**Compruebe su comprensión**
(A) Enumere los cuatro adjetivos que, según el texto sobre Rafael Cadenas, describen al poeta en el malentendido creado a su alrededor.
(B) Reproduzca literalmente el pasaje del texto sobre Rafael Cadenas que empieza en las palabras "Atención. Se trata, simplemente, de" y termina tras "ofrece de continuo.".
(C) Responda brevemente a estas preguntas sobre el texto dedicado a Rafael Cadenas:
(i) ¿Qué palabra resume los supuestos atributos atribuidos al poeta?
(ii) ¿Con qué trata de ponerse en relación el poeta, como lo intentaba Rilke?
(iii) ¿Qué significado se da entre guiones a la palabra panteísmo?

**Fragmento del documento**
┄┄┄┄┄┄

Rafael Cadenas, un poeta atento.



 

 

Por Rafael Castillo Zapata.

Lo que, en Rafael Cadenas, ha parecido por mucho tiempo parsimonia, silencio, lentitud, supuestos atributos de un carácter o de una actitud que lo identificarían, se resume en una sola palabra, atención, y esa sola palabra redime al poeta de todo el malentendido que aquellos supuestos atributos han creado a su alrededor: que es un hombre ensimismado, callado, caviloso, taciturno.

Atención. Se trata, simplemente, de eso: respeto, reverencia por todo lo que le resulta misterioso. Guiado a la vez por su instinto y por su conciencia, ha sabido mantener en forma su disposición a sorprenderse por todo lo que la realidad del mundo le ofrece de continuo.

Rafael Cadenas es, pues, un hombre atento; un hombre que trata de ponerse en relación con lo abierto, como lo intentaba Rilke; un hombre que disfruta del privilegio, como quería Montaigne, de poseer -y cuidar- un alma de cámaras diversas, a quien nada humano le es ajeno, ni lo divino, ni, en general, lo cósmico, diríamos, el insondable universo con todas sus revelaciones y secretos.

Aquí cabe quizás la palabra panteísmo -todo es Dios-, cuya presencia en este texto está determinada por la necesidad de incluir en él un recuerdo.

┄┄┄┄┄┄

**Líneas proporcionadas**
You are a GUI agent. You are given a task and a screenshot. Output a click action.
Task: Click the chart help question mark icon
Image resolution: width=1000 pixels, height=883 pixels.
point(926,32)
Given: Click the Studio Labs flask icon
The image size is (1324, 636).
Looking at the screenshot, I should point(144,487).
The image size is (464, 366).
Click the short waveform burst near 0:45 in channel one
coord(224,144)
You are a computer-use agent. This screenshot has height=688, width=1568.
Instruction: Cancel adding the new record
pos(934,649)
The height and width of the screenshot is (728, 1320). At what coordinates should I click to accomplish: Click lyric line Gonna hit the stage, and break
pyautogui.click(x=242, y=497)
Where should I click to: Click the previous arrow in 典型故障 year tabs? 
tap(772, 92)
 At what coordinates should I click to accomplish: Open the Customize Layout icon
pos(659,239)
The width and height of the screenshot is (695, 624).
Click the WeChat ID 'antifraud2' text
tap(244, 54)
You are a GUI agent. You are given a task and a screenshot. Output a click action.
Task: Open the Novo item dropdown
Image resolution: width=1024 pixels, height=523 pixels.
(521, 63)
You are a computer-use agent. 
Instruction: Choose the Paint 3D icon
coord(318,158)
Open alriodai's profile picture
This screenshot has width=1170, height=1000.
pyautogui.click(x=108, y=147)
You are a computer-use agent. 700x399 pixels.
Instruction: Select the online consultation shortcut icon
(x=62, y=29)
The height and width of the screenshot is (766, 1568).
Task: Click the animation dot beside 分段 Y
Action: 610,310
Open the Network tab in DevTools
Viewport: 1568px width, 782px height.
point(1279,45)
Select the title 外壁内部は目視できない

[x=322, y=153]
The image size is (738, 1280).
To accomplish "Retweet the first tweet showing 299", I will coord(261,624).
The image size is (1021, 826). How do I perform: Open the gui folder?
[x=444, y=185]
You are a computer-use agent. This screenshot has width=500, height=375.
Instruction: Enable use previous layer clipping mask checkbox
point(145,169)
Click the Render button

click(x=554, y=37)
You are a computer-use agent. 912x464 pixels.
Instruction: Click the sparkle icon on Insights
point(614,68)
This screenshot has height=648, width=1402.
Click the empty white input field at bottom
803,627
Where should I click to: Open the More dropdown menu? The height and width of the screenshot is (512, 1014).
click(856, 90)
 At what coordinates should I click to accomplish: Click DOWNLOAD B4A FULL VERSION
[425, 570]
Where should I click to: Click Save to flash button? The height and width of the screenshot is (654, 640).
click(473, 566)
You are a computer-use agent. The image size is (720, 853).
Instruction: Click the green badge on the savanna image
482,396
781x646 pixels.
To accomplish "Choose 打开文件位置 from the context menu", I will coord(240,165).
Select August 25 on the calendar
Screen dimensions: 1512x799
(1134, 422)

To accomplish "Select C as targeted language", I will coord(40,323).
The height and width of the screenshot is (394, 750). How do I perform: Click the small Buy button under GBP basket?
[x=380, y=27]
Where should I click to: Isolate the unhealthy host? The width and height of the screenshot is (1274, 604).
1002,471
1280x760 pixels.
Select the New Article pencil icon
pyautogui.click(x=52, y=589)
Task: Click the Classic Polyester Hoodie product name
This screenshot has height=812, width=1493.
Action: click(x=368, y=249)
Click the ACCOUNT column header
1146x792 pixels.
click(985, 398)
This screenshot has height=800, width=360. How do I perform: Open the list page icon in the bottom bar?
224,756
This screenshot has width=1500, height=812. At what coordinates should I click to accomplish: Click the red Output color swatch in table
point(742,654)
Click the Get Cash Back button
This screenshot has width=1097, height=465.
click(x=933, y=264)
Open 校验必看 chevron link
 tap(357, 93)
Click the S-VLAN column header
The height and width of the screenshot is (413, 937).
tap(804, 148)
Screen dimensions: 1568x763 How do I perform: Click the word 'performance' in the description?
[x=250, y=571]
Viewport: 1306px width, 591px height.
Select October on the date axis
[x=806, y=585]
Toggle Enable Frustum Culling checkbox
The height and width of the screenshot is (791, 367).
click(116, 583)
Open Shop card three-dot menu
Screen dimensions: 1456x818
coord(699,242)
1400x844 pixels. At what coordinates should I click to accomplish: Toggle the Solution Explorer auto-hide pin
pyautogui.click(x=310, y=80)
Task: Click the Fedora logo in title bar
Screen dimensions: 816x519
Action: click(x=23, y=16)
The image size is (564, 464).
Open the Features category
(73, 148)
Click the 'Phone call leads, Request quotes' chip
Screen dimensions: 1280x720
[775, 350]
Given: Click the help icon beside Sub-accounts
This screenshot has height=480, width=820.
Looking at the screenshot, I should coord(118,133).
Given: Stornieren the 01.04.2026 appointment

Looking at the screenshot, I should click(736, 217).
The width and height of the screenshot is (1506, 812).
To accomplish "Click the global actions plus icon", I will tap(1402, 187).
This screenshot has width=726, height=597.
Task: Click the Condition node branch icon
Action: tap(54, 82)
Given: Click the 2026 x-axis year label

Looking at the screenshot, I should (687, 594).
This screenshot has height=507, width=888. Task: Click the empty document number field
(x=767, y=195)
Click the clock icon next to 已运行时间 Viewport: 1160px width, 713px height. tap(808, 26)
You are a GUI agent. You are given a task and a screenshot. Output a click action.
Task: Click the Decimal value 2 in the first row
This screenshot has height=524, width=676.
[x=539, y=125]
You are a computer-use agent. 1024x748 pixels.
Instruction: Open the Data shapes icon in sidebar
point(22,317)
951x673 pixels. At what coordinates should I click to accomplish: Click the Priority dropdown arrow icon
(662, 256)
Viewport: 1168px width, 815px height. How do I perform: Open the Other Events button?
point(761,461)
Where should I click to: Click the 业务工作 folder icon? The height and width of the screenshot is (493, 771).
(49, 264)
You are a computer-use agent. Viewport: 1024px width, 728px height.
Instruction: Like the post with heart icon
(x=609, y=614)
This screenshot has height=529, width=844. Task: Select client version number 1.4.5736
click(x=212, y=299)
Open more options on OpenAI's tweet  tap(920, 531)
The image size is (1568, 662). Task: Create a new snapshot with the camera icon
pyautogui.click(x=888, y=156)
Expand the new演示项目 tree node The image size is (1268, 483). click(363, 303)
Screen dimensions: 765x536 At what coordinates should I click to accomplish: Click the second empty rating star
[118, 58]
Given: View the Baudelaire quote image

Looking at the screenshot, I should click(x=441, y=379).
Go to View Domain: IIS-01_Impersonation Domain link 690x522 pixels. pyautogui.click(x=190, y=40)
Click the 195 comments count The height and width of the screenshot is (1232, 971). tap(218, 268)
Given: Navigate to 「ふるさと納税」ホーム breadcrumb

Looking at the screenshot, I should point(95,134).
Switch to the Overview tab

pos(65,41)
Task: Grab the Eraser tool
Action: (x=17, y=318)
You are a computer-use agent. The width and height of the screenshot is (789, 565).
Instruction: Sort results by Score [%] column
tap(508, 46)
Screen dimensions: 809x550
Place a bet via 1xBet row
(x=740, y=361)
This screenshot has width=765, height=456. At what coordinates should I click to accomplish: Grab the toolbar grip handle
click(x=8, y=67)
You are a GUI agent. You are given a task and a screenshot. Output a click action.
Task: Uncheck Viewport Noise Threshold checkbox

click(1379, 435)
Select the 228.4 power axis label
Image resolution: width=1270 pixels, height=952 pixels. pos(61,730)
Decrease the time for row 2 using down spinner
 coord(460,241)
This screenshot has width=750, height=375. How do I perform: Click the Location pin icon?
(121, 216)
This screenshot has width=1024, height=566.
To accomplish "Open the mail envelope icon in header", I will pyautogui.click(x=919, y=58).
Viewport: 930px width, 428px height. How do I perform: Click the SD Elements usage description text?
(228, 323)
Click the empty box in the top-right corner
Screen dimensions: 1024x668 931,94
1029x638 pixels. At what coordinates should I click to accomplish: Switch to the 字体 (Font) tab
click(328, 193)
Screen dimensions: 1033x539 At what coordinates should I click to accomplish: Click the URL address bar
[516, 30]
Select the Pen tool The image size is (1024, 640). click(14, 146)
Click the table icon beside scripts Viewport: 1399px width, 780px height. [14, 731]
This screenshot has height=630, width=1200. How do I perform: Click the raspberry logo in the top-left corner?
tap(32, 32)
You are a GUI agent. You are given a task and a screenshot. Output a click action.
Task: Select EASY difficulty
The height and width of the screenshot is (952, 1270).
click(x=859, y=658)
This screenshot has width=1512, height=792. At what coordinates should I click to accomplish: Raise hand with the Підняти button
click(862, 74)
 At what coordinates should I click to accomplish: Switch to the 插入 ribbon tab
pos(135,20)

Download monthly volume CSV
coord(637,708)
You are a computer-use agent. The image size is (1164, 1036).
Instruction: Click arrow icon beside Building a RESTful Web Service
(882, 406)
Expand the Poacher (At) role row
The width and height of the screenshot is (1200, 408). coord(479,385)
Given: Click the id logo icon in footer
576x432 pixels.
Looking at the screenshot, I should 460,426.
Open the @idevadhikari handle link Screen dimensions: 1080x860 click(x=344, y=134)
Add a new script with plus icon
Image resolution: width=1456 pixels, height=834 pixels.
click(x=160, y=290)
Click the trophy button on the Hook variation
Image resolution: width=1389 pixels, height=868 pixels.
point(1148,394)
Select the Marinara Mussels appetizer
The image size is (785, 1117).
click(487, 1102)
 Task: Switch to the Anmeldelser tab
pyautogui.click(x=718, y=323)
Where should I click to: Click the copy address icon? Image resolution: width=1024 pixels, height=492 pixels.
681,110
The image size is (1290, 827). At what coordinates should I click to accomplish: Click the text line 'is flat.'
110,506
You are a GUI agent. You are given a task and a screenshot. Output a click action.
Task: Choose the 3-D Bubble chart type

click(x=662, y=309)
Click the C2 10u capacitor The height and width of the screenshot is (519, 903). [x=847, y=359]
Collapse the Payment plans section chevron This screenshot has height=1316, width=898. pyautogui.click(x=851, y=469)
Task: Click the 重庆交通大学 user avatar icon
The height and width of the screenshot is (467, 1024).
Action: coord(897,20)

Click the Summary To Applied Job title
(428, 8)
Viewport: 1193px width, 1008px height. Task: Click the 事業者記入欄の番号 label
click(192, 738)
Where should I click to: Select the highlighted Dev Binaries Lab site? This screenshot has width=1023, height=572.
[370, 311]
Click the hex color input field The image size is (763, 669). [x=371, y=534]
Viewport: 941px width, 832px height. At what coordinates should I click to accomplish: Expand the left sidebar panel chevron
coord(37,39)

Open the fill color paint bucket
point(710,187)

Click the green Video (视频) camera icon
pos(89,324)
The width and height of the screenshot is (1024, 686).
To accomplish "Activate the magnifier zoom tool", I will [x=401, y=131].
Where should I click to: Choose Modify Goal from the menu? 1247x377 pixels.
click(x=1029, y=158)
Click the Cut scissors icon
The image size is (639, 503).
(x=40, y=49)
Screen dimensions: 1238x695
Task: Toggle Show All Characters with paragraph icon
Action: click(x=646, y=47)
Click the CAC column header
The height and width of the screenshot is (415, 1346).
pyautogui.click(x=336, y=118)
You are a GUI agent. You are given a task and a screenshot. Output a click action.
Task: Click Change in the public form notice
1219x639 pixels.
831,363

┄┄┄┄┄┄

**Respuestas del ejercicio**
(A) Ensimismado, callado, caviloso, taciturno.

(B)
Atención. Se trata, simplemente, de eso: respeto, reverencia por todo lo que le resulta misterioso. Guiado a la vez por su instinto y por su conciencia, ha sabido mantener en forma su disposición a sorprenderse por todo lo que la realidad del mundo le ofrece de continuo.

(C)
(i) Atención.
(ii) Con lo abierto.
(iii) Todo es Dios.